PAGE »
>> Start

2023 World Team Trophy | Day 1

The 2023 ISU World Team Trophy, featuring 10 out of 12 of the medalists from the recent World Figure Skating Championships, kicked off on Thursday. The biennial event began with the Rhythm Dance, followed by the Women’s and Men’s Short program on Thursday in Tokyo. Team USA took the lead with 50 points, followed by Team Korea (39) and Team Japan (36).

The event format is based on a competition consisting of the six best national teams from ISU Members with a special provision for the host ISU Member to be included as a Qualified Member. Competing in this eighth edition of the event, are: Canada, France, Italy, Japan, Republic of Korea, and the United States. Each team is composed of two Men and Women single skaters, one pair team, and one ice dance team.

The team event consists of two phases of competition, the Short Program/Rhythm Dance and the Free Skating/Free Dance. Teams are awarded 12 to 1 team points (12 points for first place, 1 point for 12th place) for Men and Women, respectively, and  12 to seven points for Pairs and Ice Dance teams in the Short Program/Rhythm Dance and Free Skating/Free Dance. The standings are calculated according to the sum of the team points achieved in each phase of the event. Several tie breakers are in place.

>> End

JOBS »
1. In the World Team Trophy report, which team led after Thursday, and with how many points?
2. From the World Team Trophy report, transcribe the passage from "2023 World Team" up to and including "ice dance team.".
3. Carry on the World Team Trophy report from the point where it stops.

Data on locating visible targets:
>> Start

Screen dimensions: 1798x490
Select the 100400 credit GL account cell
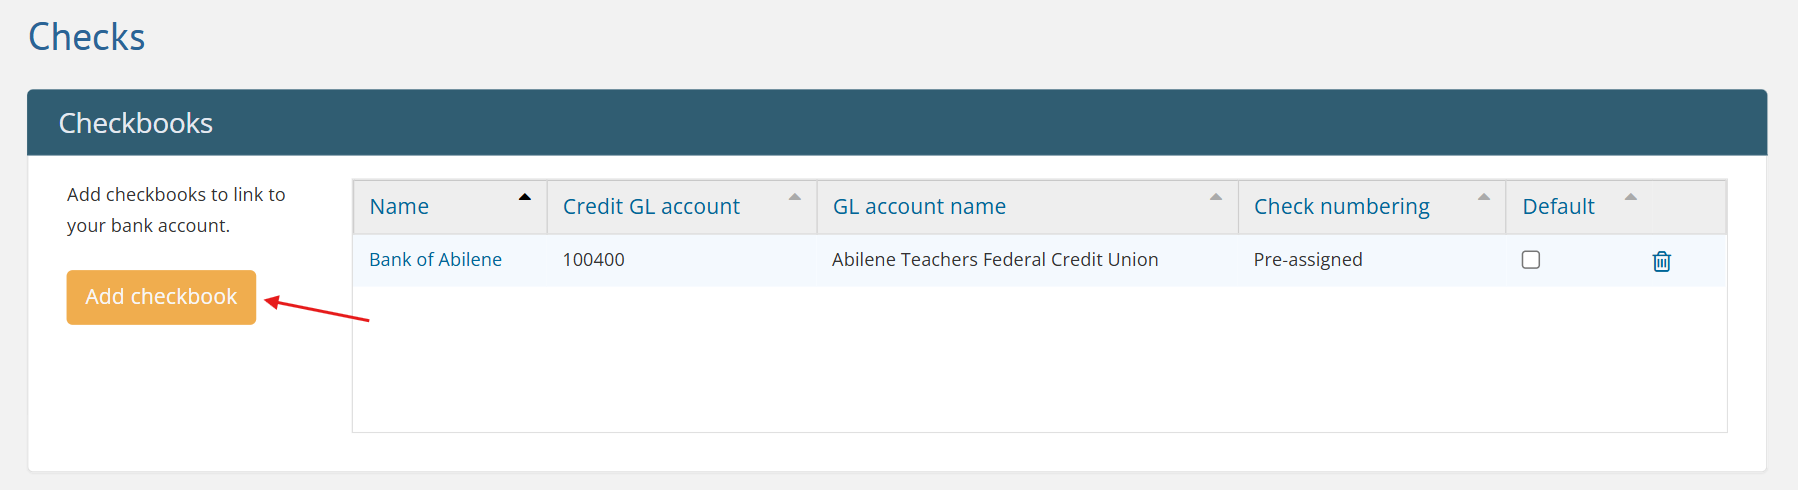[593, 260]
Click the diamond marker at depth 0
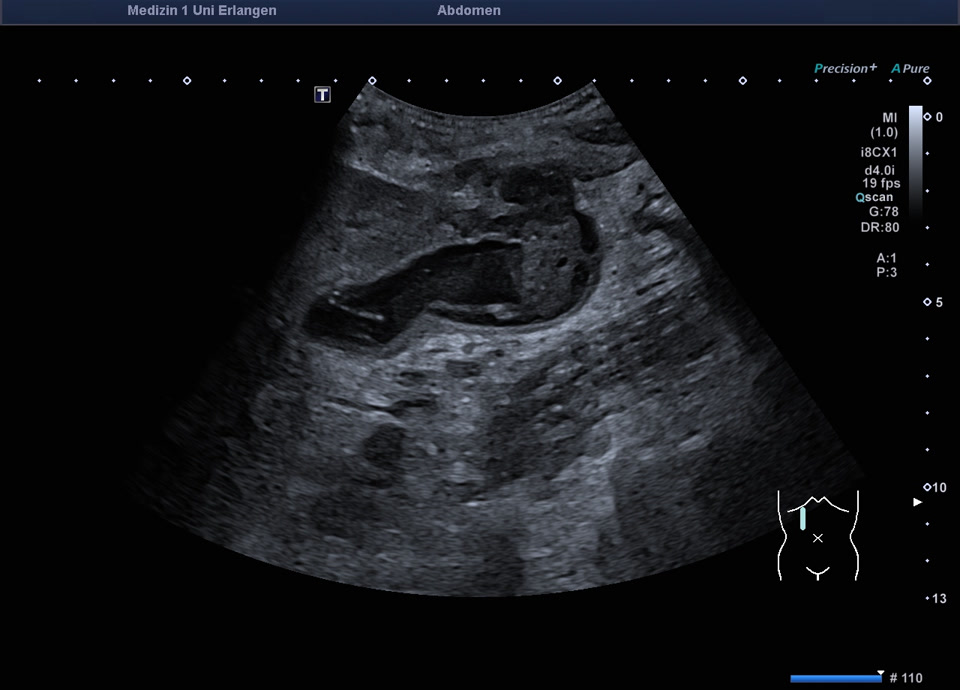Screen dimensions: 960x690 [927, 117]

>> End

WRITTEN RESPONSES »
1. Team USA led with 50 points.

2.
2023 World Team Trophy | Day 1

The 2023 ISU World Team Trophy, featuring 10 out of 12 of the medalists from the recent World Figure Skating Championships, kicked off on Thursday. The biennial event began with the Rhythm Dance, followed by the Women’s and Men’s Short program on Thursday in Tokyo. Team USA took the lead with 50 points, followed by Team Korea (39) and Team Japan (36).

The event format is based on a competition consisting of the six best national teams from ISU Members with a special provision for the host ISU Member to be included as a Qualified Member. Competing in this eighth edition of the event, are: Canada, France, Italy, Japan, Republic of Korea, and the United States. Each team is composed of two Men and Women single skaters, one pair team, and one ice dance team.

3.
Team USA

Team USA (50)

Madison Chock and Evan Bates once again set the rink on fire with their masterful rhythm dance to “Let’s Dance,” picking up a new world record score of 93.91 points. Their twizzle sequence was perfectly in tune with the beat, as was their midline step sequence and demanding curve lift. All elements were graded a level four and the newly-crowned world champions earned very high grades of execution (GOE) on every element. Before attending World Team Trophy, they participated in the Stars On Ice tour, traveling and performing throughout Japan.

Quad King Ilia Malinin enchanted the audience with his program to “I Put A Spell On You” right from the start, renewing his personal best to 105.90 points. The 2023 World bronze medalist landed the quad Lutz-triple toe, quad toe and triple Axel, and pulled off his choreography expressively until the end. All spins and footwork were graded a level four with positive GOEs.

“It’s an incredible feeling,” said Malinin. “Being out there in front of the fans and performing for your team was just a different atmosphere. I felt my team was really supportive. It was just an amazing time. I almost didn’t know what I was doing at that moment. I feel like I was performing way over the way I am usually doing, and I think that paid off.”

With an emotional program to “Melancholy,” Japan’s crowd-favorite Jason Brown literally brought tears to the eyes of the audience. He ended his season with an outstanding performance, as well as a new season’s best (95.91 points), after nailing his triple flip, triple Axel and triple Lutz-triple toe. The 2020 Four Continents silver medalist was also rewarded with many positive GOEs for his level-four footwork and spins, and received the highest program component scores of the men.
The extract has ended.